Le présent article prend donc pour objet les discours publics sur les « antivaccins » et la façon dont ceux-ci problématisent le refus de vaccination et/ou la critique des vaccins au-delà de leurs potentielles implications pour la santé publique. Après avoir présenté nos données (presse écrite, contenus postés sur la plateforme Twitter et sites internet des critiques des vaccins), nous montrerons que le terme « antivaccin » constitue une étiquette délégitimante ancrée dans l’univers symbolique de la Science. Nous verrons ensuite que cet ancrage symbolique provient à la fois de l’usage de cette rhétorique par les professionnels de santé mais aussi de l’investissement dans cette thématique de la part d’une variété de groupes et militants engagés dans la promotion de la Science et sa défense contre ses ennemis contemporains. Enfin, nous verrons que les stratégies de réponse à cette délégitimation déployées par les critiques des vaccins contribuent à renforcer cet étiquetage délégitimant des « antivaccins ».
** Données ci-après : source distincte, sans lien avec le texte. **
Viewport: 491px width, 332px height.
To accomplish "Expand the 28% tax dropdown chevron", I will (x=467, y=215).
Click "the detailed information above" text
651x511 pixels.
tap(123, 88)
8Pour faciliter la lecture, plutôt que d’utiliser systématiquement les guillemets pour marquer notre distance avec certains termes, nous mettrons simplement une majuscule aux valeurs auxquelles nous ferons référence (par exemple, la Science), et écrirons antivaccin en italiques.
Méthodologie
9Nous mobiliserons trois jeux de données choisis pour leur complémentarité : des articles de presse d’information générale (pour saisir les discours publics sur les antivaccins), des contenus publiés sur le réseau social Twitter (pour saisir la palette la plus large possible de ces discours au-delà des points de vue autorisés) et des sites internet des critiques des vaccins eux-mêmes (pour mettre en évidence les luttes symboliques entourant cette étiquette).